Stated goal
Reproduce word for word the part of the roof insurance claim documentation checklist that runs from "Why Documentation Is" up to and including "not a photo)".

Excerpt to read
------------------------------------------------
The quality of your insurance claim documentation determines how much you recover on supplements. Adjusters approve or deny based on what you submit — and "we saw it on the roof" isn't documentation. Here's a complete checklist for capturing everything you need, in the field, before you leave the property.
Why Documentation Is the Whole Game
Most supplement denials don't happen because the damage didn't exist — they happen because the damage wasn't proven. Insurance companies respond to evidence: dated, geotagged photos, measurements, and specific language that connects physical damage to specific line items. The roofer who shows up with 80 organized, labeled photos gets paid. The roofer who shows up with a verbal summary gets questioned.
Before You Get on the Roof
Document the exterior from the ground first:
- Wide shot of the entire structure from each elevation (front, back, left, right)
- Street-level shot that shows the address visible in frame
- Close-ups of any visible gutter, fascia, or siding damage from the ground
- The storm date printed from a hail map or weather service (attach as a document, not a photo)
- Measurement of the perimeter and any detached structures (garage, shed) — these often get missed on initial scopes
Roof Surface Documentation
Once on the roof, work systematically — section by section, slope by slope. Don't randomly photograph; work left to right across each slope and photograph every 6-8 feet.
- Impact damage on shingles: Close-ups of individual hail strikes — circle them with chalk or paint marker so they're visible and countable in photos
- Granule loss: Close-ups showing exposed mat (the black fiberglass layer visible when granules are knocked off)
------------------------------------------------
Source excerpt
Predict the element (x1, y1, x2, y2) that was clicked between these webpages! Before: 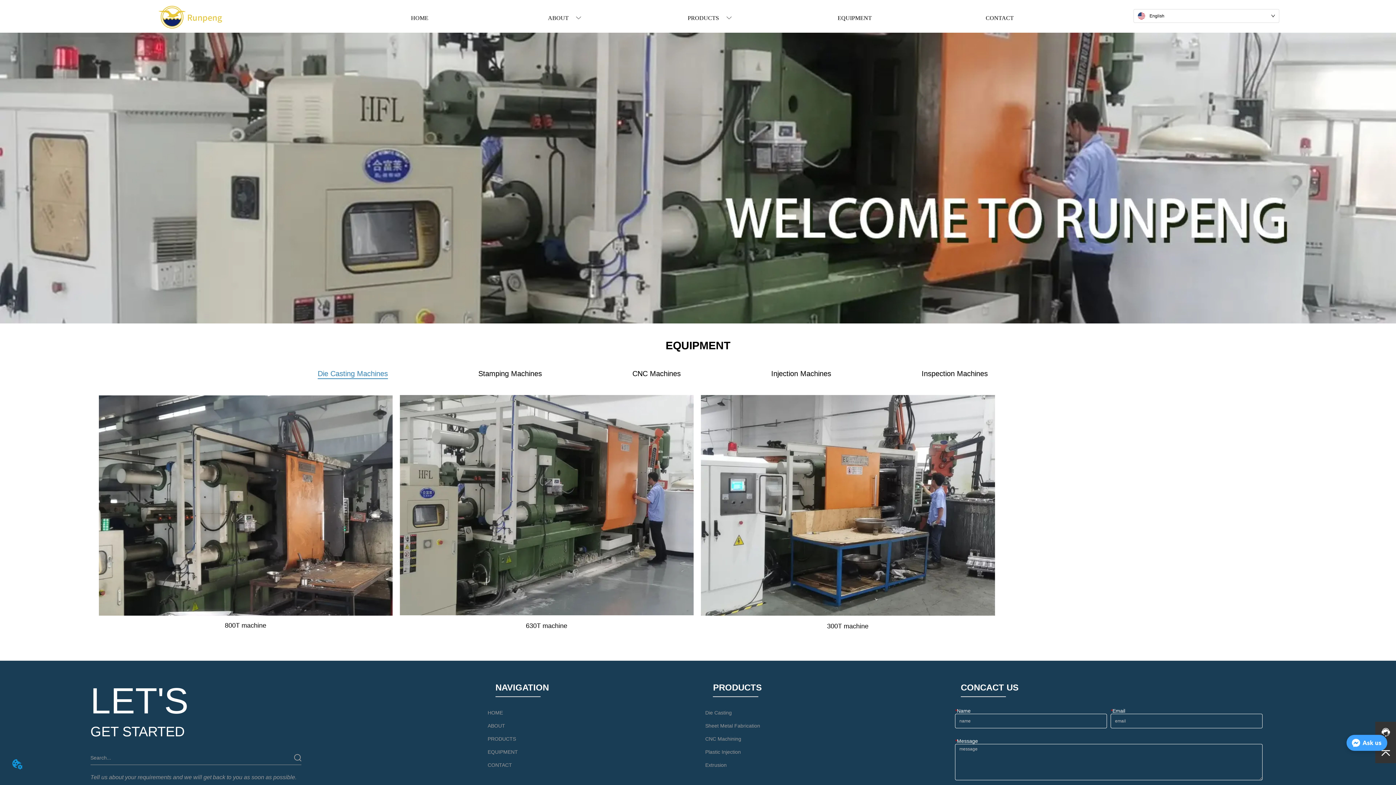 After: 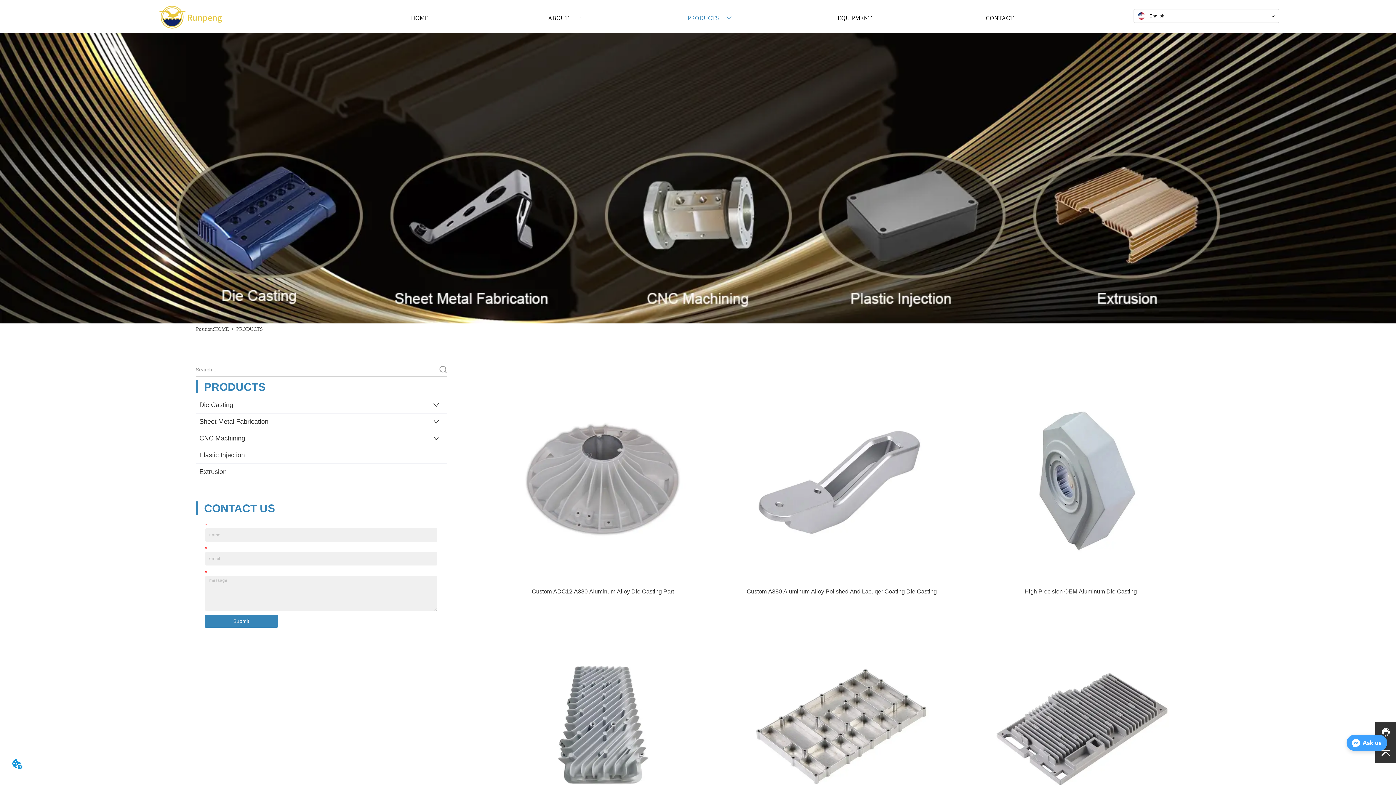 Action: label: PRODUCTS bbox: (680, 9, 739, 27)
------------------------------------------------
Complete response
Why Documentation Is the Whole Game
Most supplement denials don't happen because the damage didn't exist — they happen because the damage wasn't proven. Insurance companies respond to evidence: dated, geotagged photos, measurements, and specific language that connects physical damage to specific line items. The roofer who shows up with 80 organized, labeled photos gets paid. The roofer who shows up with a verbal summary gets questioned.
Before You Get on the Roof
Document the exterior from the ground first:
- Wide shot of the entire structure from each elevation (front, back, left, right)
- Street-level shot that shows the address visible in frame
- Close-ups of any visible gutter, fascia, or siding damage from the ground
- The storm date printed from a hail map or weather service (attach as a document, not a photo)